John Searle spoke with Reason Magazine in 2000, and in the interview came this gem:
Searle: Behaviorism was the idea that when you do a scientific study of the mind, you don’t actually try to get inside the brain and figure out what’s going on, you just study overt behavior.
Reason: Inputs and outputs?
Searle: Inputs and outputs. And the science of psychology on the behaviorist model was you were going to correlate these stimulus inputs with the behavioral outputs. It’s a ridiculous conception of the mind–the idea is that there’s nothing going on in there, except you have the stimulus input and the behavioral output.

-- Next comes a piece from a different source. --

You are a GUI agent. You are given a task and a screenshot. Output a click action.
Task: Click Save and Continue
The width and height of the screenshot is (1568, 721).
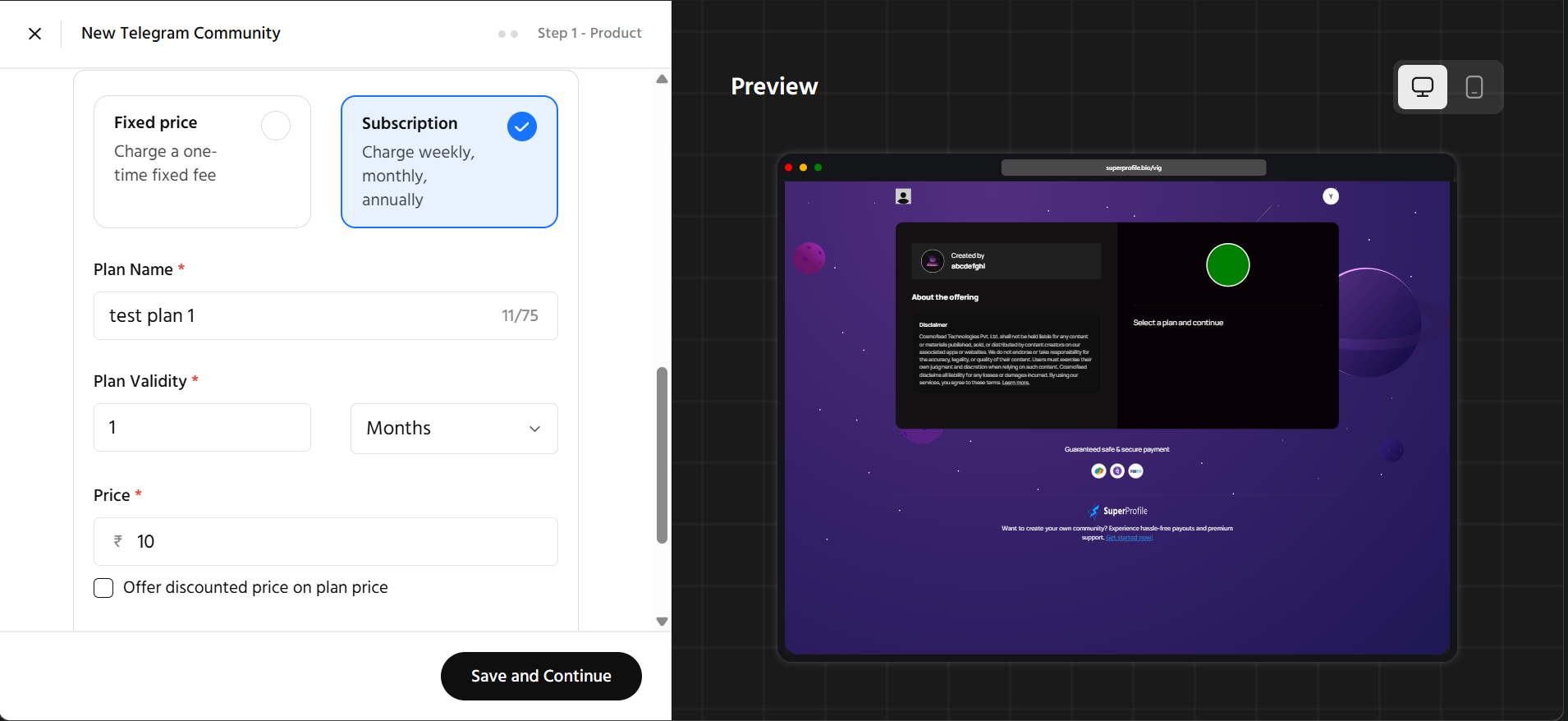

The best comment about behaviorism is the old joke about the two behaviorists after they just had sex. He says to her, “It was great for you, how was it for me?” (Laughter) If behaviorism were right, that ought to make perfectly good sense, because there’s nothing going on in him except his behavior, and she’s in a better position to observe his behavior than he is.

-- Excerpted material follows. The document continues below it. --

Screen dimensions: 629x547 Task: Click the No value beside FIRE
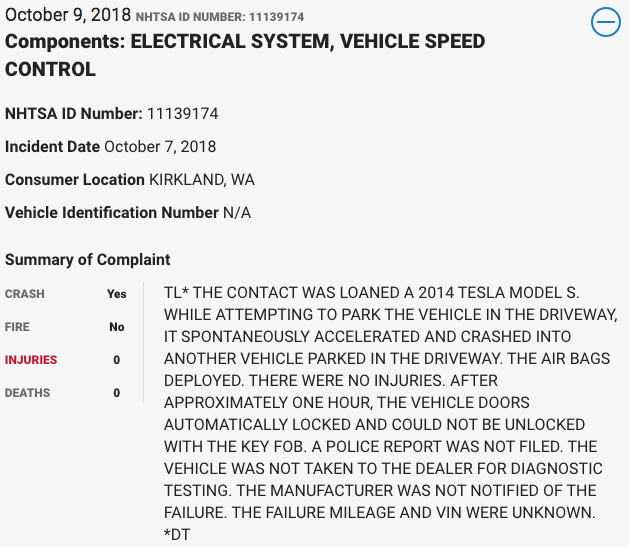click(117, 327)
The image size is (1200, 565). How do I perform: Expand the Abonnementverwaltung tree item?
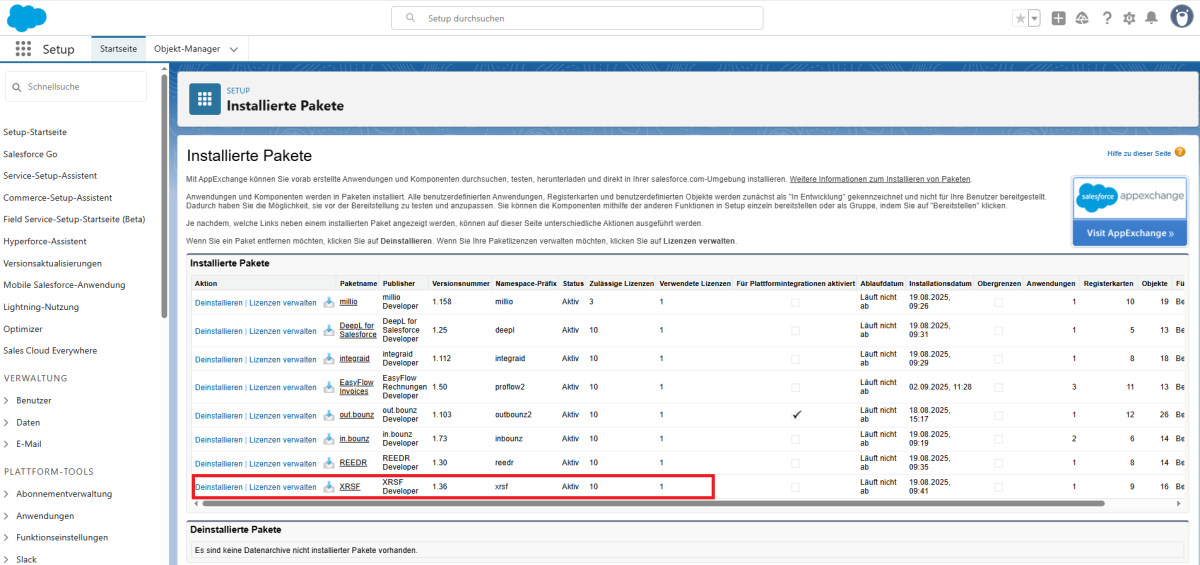click(7, 494)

Leon Kass has spoken to the problem of the micro versus macro view of Man:
The science was indeed powerful, but its self-understanding left much to be desired. It knew the human parts in ever-finer detail, but it concerned itself little with the human whole. Medicine, then and now, has no concept of the human being, of the peculiar and remarkable concretion of psyche and soma that makes us that most strange and wonderful among the creatures. Psychiatry, then and even more now, is so little chagrined by its failure to say what the psyche or soul is that it denies its existence altogether. The art of healing does not inquire into what health is, or how to get and keep it: the word “health” does not occur in the index of the leading textbooks of medicine. To judge from the way we measure medical progress, largely in terms of mortality statistics and defeats of deadly diseases, one gets the unsettling impression that the tacit goal of medicine is not health but rather bodily immortality, with every death today regarded as a tragedy that future medical research will prevent.
We live in an age concerned primarily with dialing down with atomistic focus into the functioning of biological life while typically ignoring the larger question of purpose.